What is being asked:
Each record has to be returned exactly as it appears.
——
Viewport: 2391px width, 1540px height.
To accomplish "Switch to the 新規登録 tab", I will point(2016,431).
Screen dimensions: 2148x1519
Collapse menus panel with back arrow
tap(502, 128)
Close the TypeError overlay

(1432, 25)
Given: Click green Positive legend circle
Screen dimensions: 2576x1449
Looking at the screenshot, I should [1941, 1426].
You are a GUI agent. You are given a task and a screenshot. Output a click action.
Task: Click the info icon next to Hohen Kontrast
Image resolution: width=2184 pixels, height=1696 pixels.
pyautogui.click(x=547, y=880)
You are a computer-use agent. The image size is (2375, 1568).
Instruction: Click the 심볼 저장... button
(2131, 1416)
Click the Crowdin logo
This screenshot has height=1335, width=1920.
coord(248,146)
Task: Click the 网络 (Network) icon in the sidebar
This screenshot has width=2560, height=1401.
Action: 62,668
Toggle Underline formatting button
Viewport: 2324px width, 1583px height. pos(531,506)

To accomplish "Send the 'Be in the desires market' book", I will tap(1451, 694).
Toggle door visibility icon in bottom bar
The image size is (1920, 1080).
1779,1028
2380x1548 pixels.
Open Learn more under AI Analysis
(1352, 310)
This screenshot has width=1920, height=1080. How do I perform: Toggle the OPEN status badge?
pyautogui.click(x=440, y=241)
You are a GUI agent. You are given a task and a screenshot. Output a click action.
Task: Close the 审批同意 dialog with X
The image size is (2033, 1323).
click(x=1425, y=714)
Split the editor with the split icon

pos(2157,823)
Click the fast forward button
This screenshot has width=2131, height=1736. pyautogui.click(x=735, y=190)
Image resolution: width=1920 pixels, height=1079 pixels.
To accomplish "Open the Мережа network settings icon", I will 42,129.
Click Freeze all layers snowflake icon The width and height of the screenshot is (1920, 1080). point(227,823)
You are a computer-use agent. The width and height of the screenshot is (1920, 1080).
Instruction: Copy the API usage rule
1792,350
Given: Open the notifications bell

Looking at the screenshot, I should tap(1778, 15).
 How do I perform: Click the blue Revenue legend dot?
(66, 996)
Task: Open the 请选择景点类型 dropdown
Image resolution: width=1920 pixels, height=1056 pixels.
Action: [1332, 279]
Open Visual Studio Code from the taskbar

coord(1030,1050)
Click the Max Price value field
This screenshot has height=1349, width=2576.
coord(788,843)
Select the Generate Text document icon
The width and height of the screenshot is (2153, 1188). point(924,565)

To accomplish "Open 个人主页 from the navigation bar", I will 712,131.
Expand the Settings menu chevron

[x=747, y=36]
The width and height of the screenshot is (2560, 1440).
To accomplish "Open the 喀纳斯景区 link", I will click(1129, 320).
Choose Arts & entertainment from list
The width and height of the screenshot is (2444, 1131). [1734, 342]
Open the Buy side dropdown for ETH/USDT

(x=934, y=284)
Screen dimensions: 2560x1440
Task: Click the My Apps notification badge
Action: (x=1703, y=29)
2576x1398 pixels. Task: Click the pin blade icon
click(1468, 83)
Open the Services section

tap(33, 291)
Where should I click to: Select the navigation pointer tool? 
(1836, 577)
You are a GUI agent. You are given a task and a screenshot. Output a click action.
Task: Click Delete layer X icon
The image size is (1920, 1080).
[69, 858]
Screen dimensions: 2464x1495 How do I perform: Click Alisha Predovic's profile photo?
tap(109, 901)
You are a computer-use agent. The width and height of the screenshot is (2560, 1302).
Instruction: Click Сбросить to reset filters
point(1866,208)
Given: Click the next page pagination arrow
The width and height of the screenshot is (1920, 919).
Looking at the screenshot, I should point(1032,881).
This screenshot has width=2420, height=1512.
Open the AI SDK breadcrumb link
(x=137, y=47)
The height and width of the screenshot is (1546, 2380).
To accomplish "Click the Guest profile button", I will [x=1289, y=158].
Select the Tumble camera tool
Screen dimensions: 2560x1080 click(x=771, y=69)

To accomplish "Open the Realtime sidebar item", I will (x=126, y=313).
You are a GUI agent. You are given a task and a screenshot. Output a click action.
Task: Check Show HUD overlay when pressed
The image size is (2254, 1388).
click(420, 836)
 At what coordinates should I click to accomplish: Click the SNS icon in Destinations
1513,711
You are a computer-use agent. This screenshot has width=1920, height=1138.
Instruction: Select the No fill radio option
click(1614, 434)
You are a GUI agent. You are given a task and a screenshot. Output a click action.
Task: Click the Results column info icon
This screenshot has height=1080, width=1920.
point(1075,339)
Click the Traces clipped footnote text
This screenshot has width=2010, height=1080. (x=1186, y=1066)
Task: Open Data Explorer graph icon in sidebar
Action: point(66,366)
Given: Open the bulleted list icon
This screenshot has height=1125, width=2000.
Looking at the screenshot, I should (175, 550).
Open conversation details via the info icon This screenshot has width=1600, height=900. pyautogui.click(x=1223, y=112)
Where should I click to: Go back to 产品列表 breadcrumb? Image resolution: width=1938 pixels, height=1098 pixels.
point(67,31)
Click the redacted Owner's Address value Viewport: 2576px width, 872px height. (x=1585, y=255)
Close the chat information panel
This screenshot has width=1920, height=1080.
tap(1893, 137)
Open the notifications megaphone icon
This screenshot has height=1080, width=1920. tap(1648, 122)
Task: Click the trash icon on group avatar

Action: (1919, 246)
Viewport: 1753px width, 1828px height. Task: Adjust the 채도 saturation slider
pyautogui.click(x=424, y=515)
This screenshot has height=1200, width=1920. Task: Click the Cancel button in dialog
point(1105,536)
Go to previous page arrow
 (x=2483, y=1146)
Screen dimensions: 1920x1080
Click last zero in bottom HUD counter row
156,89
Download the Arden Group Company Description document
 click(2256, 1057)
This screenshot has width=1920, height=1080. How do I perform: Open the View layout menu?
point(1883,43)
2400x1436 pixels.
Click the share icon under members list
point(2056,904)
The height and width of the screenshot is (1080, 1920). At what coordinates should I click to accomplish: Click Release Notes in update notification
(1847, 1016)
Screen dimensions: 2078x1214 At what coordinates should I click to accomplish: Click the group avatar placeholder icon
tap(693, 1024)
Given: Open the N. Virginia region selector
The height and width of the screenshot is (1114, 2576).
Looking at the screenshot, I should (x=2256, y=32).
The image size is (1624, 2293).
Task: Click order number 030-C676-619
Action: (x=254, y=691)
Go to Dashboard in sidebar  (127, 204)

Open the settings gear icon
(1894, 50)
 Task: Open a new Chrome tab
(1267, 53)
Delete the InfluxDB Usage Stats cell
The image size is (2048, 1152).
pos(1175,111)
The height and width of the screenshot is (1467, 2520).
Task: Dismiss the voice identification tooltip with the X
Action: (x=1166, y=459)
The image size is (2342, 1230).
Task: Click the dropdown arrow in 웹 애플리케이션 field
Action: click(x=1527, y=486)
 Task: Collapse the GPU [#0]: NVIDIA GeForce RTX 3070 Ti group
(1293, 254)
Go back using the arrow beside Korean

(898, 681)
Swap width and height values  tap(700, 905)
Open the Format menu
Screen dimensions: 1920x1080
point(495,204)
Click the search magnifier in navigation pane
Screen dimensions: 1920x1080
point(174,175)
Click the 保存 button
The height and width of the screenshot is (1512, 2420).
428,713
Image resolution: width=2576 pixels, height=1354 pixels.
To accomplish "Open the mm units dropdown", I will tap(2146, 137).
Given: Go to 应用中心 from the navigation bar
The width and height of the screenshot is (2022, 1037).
——
Result below:
Viewport: 2391px width, 1540px height.
To accomplish "Switch to the 新規登録 tab", I will point(2016,431).
Screen dimensions: 2148x1519
Collapse menus panel with back arrow
tap(502, 128)
Close the TypeError overlay

(1432, 25)
Given: Click green Positive legend circle
Screen dimensions: 2576x1449
Looking at the screenshot, I should [1941, 1426].
You are a GUI agent. You are given a task and a screenshot. Output a click action.
Task: Click the info icon next to Hohen Kontrast
Image resolution: width=2184 pixels, height=1696 pixels.
pyautogui.click(x=547, y=880)
You are a computer-use agent. The image size is (2375, 1568).
Instruction: Click the 심볼 저장... button
(2131, 1416)
Click the Crowdin logo
This screenshot has height=1335, width=1920.
coord(248,146)
Task: Click the 网络 (Network) icon in the sidebar
This screenshot has width=2560, height=1401.
Action: 62,668
Toggle Underline formatting button
Viewport: 2324px width, 1583px height. pos(531,506)

To accomplish "Send the 'Be in the desires market' book", I will tap(1451, 694).
Toggle door visibility icon in bottom bar
The image size is (1920, 1080).
1779,1028
2380x1548 pixels.
Open Learn more under AI Analysis
(1352, 310)
This screenshot has width=1920, height=1080. How do I perform: Toggle the OPEN status badge?
pyautogui.click(x=440, y=241)
You are a GUI agent. You are given a task and a screenshot. Output a click action.
Task: Close the 审批同意 dialog with X
The image size is (2033, 1323).
click(x=1425, y=714)
Split the editor with the split icon

pos(2157,823)
Click the fast forward button
This screenshot has width=2131, height=1736. pyautogui.click(x=735, y=190)
Image resolution: width=1920 pixels, height=1079 pixels.
To accomplish "Open the Мережа network settings icon", I will 42,129.
Click Freeze all layers snowflake icon The width and height of the screenshot is (1920, 1080). point(227,823)
You are a computer-use agent. The width and height of the screenshot is (1920, 1080).
Instruction: Copy the API usage rule
1792,350
Given: Open the notifications bell

Looking at the screenshot, I should tap(1778, 15).
 How do I perform: Click the blue Revenue legend dot?
(66, 996)
Task: Open the 请选择景点类型 dropdown
Image resolution: width=1920 pixels, height=1056 pixels.
Action: [1332, 279]
Open Visual Studio Code from the taskbar

coord(1030,1050)
Click the Max Price value field
This screenshot has height=1349, width=2576.
coord(788,843)
Select the Generate Text document icon
The width and height of the screenshot is (2153, 1188). point(924,565)

To accomplish "Open 个人主页 from the navigation bar", I will 712,131.
Expand the Settings menu chevron

[x=747, y=36]
The width and height of the screenshot is (2560, 1440).
To accomplish "Open the 喀纳斯景区 link", I will click(1129, 320).
Choose Arts & entertainment from list
The width and height of the screenshot is (2444, 1131). [1734, 342]
Open the Buy side dropdown for ETH/USDT

(x=934, y=284)
Screen dimensions: 2560x1440
Task: Click the My Apps notification badge
Action: (x=1703, y=29)
2576x1398 pixels. Task: Click the pin blade icon
click(1468, 83)
Open the Services section

tap(33, 291)
Where should I click to: Select the navigation pointer tool? 
(1836, 577)
You are a GUI agent. You are given a task and a screenshot. Output a click action.
Task: Click Delete layer X icon
The image size is (1920, 1080).
[69, 858]
Screen dimensions: 2464x1495 How do I perform: Click Alisha Predovic's profile photo?
tap(109, 901)
You are a computer-use agent. The width and height of the screenshot is (2560, 1302).
Instruction: Click Сбросить to reset filters
point(1866,208)
Given: Click the next page pagination arrow
The width and height of the screenshot is (1920, 919).
Looking at the screenshot, I should point(1032,881).
This screenshot has width=2420, height=1512.
Open the AI SDK breadcrumb link
(x=137, y=47)
The height and width of the screenshot is (1546, 2380).
To accomplish "Click the Guest profile button", I will [x=1289, y=158].
Select the Tumble camera tool
Screen dimensions: 2560x1080 click(x=771, y=69)

To accomplish "Open the Realtime sidebar item", I will (x=126, y=313).
You are a GUI agent. You are given a task and a screenshot. Output a click action.
Task: Check Show HUD overlay when pressed
The image size is (2254, 1388).
click(420, 836)
 At what coordinates should I click to accomplish: Click the SNS icon in Destinations
1513,711
You are a computer-use agent. This screenshot has width=1920, height=1138.
Instruction: Select the No fill radio option
click(1614, 434)
You are a GUI agent. You are given a task and a screenshot. Output a click action.
Task: Click the Results column info icon
This screenshot has height=1080, width=1920.
point(1075,339)
Click the Traces clipped footnote text
This screenshot has width=2010, height=1080. (x=1186, y=1066)
Task: Open Data Explorer graph icon in sidebar
Action: point(66,366)
Given: Open the bulleted list icon
This screenshot has height=1125, width=2000.
Looking at the screenshot, I should (175, 550).
Open conversation details via the info icon This screenshot has width=1600, height=900. pyautogui.click(x=1223, y=112)
Where should I click to: Go back to 产品列表 breadcrumb? Image resolution: width=1938 pixels, height=1098 pixels.
point(67,31)
Click the redacted Owner's Address value Viewport: 2576px width, 872px height. (x=1585, y=255)
Close the chat information panel
This screenshot has width=1920, height=1080.
tap(1893, 137)
Open the notifications megaphone icon
This screenshot has height=1080, width=1920. tap(1648, 122)
Task: Click the trash icon on group avatar

Action: (1919, 246)
Viewport: 1753px width, 1828px height. Task: Adjust the 채도 saturation slider
pyautogui.click(x=424, y=515)
This screenshot has height=1200, width=1920. Task: Click the Cancel button in dialog
point(1105,536)
Go to previous page arrow
 (x=2483, y=1146)
Screen dimensions: 1920x1080
Click last zero in bottom HUD counter row
156,89
Download the Arden Group Company Description document
 click(2256, 1057)
This screenshot has width=1920, height=1080. How do I perform: Open the View layout menu?
point(1883,43)
2400x1436 pixels.
Click the share icon under members list
point(2056,904)
The height and width of the screenshot is (1080, 1920). At what coordinates should I click to accomplish: Click Release Notes in update notification
(1847, 1016)
Screen dimensions: 2078x1214 At what coordinates should I click to accomplish: Click the group avatar placeholder icon
tap(693, 1024)
Given: Open the N. Virginia region selector
The height and width of the screenshot is (1114, 2576).
Looking at the screenshot, I should (x=2256, y=32).
The image size is (1624, 2293).
Task: Click order number 030-C676-619
Action: (x=254, y=691)
Go to Dashboard in sidebar  (127, 204)

Open the settings gear icon
(1894, 50)
 Task: Open a new Chrome tab
(1267, 53)
Delete the InfluxDB Usage Stats cell
The image size is (2048, 1152).
pos(1175,111)
The height and width of the screenshot is (1467, 2520).
Task: Dismiss the voice identification tooltip with the X
Action: (x=1166, y=459)
The image size is (2342, 1230).
Task: Click the dropdown arrow in 웹 애플리케이션 field
Action: click(x=1527, y=486)
 Task: Collapse the GPU [#0]: NVIDIA GeForce RTX 3070 Ti group
(1293, 254)
Go back using the arrow beside Korean

(898, 681)
Swap width and height values  tap(700, 905)
Open the Format menu
Screen dimensions: 1920x1080
point(495,204)
Click the search magnifier in navigation pane
Screen dimensions: 1920x1080
point(174,175)
Click the 保存 button
The height and width of the screenshot is (1512, 2420).
428,713
Image resolution: width=2576 pixels, height=1354 pixels.
To accomplish "Open the mm units dropdown", I will tap(2146, 137).
Given: Go to 应用中心 from the navigation bar
The width and height of the screenshot is (2022, 1037).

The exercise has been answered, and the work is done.